Activists are currently protesting against Austrian oil company OMV’s exploratory drilling in the remote arctic waters of Norway’s Barents Sea. The protest is happening 300 kilometers north of the Norwegian city Hammerfest, where the rig Transocean Spitsbergen is searching for new sources of oil far above the Arctic Circle.
Greenpeace Activists from Germany, Hungary, Austria and Norway, based on the nearby Greenpeace ship Arctic Sunrise, held banners with the message “No Arctic Oil”, while a similar message was displayed on a LED Banner hanging off the Arctic Sunrise itself. With this protest the environmental organization is bearing witness to ongoing oil drilling in the Arctic, despite the potentially huge environmental risks associated with such reckless drilling operations.
Lukas Meus, Arctic Campaigner from Greenpeace Austria,said: “This exploration rig is just one example that showcases the ongoing threat to the Arctic coming from oil companies. Despite the fact that big companies like Shell have withdrawn from arctic areas like Alaska after spending billions and billions of dollars failing to find any oil, there are others like OMV who are sneaking into the far north under the cover of darkness, hiding the fact from the public that they are risking major damages to the environment.

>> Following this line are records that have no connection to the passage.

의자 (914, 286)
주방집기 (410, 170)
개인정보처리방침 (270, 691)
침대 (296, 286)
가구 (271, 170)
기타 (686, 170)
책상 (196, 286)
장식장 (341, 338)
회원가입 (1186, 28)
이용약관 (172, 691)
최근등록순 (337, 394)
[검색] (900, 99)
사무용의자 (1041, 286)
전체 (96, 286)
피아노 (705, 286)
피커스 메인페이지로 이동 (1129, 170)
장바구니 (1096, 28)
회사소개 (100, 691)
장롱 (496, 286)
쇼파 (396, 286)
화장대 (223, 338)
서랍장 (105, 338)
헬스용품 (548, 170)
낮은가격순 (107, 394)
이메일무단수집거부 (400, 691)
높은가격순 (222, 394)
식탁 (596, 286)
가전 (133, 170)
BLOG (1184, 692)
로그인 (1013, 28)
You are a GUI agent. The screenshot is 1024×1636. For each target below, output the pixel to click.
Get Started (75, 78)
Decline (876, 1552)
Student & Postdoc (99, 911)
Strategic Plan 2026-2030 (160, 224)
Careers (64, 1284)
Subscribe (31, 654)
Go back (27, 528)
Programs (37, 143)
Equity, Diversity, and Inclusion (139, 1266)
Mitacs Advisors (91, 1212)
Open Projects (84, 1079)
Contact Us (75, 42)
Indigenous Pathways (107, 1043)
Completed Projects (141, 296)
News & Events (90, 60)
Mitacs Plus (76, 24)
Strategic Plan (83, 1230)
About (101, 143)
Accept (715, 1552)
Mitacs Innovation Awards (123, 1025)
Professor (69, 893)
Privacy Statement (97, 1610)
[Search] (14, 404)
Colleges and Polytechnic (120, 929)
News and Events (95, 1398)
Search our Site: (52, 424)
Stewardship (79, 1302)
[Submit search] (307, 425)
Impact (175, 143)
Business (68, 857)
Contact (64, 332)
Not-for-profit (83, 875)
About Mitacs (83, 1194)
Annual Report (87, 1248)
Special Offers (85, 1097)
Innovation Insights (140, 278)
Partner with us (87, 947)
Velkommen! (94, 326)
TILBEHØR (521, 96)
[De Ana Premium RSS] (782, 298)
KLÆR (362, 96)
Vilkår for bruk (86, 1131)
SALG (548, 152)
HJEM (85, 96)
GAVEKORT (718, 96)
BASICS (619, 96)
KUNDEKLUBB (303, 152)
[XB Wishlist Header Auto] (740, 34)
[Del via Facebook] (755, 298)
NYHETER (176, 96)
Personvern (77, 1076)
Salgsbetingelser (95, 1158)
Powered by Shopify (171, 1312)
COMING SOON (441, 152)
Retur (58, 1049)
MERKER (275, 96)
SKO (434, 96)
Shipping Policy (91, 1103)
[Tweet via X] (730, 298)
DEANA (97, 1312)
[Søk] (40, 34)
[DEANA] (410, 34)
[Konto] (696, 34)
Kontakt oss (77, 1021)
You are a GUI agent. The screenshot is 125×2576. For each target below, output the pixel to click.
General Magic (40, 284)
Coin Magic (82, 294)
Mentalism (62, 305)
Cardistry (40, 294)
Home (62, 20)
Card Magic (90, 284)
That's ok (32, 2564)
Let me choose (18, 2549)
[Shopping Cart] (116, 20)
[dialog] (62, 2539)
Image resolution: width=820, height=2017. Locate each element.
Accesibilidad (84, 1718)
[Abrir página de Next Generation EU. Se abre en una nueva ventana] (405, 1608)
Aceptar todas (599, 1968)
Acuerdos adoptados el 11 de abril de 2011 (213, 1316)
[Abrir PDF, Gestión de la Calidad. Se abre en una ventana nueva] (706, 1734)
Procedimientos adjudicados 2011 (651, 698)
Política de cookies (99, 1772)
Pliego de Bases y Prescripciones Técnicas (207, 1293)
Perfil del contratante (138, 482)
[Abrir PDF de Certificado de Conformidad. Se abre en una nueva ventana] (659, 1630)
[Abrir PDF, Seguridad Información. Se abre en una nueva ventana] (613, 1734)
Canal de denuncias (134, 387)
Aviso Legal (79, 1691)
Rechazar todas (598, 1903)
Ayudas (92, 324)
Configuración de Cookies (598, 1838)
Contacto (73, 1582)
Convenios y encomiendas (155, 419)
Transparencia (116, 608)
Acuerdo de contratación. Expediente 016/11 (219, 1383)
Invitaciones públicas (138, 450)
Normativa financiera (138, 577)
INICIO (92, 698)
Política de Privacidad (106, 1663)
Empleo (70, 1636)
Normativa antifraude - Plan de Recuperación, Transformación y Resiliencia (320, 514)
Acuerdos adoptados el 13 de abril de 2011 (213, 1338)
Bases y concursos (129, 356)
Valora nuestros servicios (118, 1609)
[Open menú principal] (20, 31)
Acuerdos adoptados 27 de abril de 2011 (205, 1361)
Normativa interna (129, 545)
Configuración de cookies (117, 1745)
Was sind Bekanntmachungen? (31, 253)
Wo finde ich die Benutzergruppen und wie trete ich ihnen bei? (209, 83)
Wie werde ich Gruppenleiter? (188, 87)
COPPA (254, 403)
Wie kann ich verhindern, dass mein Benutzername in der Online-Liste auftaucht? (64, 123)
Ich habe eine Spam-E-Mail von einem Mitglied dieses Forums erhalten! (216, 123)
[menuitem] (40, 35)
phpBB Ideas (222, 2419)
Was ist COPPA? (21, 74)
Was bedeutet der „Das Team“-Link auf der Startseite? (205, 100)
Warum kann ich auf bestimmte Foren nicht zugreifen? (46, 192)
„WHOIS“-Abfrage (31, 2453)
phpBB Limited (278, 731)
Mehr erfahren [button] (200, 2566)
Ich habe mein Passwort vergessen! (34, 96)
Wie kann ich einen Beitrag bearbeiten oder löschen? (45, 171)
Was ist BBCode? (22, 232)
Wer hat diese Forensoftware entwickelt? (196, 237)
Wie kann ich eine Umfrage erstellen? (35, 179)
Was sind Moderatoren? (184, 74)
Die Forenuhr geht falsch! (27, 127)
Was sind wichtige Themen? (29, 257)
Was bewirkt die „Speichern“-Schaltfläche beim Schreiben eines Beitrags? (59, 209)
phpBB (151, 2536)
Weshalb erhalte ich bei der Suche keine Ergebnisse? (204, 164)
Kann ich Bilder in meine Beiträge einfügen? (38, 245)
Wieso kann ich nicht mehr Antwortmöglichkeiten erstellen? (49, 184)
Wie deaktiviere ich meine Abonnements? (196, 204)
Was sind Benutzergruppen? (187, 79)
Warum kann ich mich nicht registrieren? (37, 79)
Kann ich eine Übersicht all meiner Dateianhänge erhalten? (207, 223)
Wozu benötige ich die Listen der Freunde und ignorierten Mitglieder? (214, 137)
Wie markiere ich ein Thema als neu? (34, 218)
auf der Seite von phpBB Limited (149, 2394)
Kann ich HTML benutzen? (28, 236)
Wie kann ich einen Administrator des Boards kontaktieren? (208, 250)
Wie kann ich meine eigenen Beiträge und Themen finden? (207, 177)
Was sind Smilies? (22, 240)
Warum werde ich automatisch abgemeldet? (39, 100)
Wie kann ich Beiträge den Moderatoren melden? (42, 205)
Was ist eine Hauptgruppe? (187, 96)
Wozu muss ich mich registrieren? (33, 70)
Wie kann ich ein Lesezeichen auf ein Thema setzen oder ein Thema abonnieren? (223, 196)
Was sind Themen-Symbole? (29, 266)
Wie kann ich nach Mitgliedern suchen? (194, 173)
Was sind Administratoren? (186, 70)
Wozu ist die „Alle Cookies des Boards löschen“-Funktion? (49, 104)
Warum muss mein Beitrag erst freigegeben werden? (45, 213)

That´s why the Arctic Sunrise is here: to expose OMV’s reckless attempts to find oil in these freezing arctic waters.”
OMV started its exploration drilling in January 2016, right in the middle of the fearsome arctic winter. Storms, sub-zero temperatures and long periods of darkness make even the simplest of operations extremely difficult. OMV is totally unprepared for a worst-case accident and an oil spill would have a huge impact on this fragile area, including the nearby nature reserve of Bear Island, which is only located 180 kilometers away from the drilling side. The island is not only home to the largest bird colonies of the northern hemisphere, but it also gives shelter to seals, wales and polar bears. „Oil drilling is always risky. But by drilling in the depths of the arctic winter, OMV, a company with almost zero experience so far north, has taken risk taking to a ludicrous extent,” says Meus.
Oil spills in the Arctic can trigger disastrous consequences. So far there is no effective method of removing oil spilled in ice-covered water. Furthermore – due to the cold temperatures – the natural degradation of oil takes longer than in warmer areas of the world. An oil spill could therefore harm the Arctic in the long run.
“Greenpeace is calling for an end to oil drilling operations and to destructive fisheries in the icy waters of Arctic. More than 7.5 million people around the world have already joined Greenpeace in calling for the creation of a protected Global Sanctuary around the North Pole that would be off-limits to oil companies and reckless fishing fleets. OMV and all other oil companies finally need to take responsibility and leave the remote, icy waters of the Arctic for good,” concludes Meus.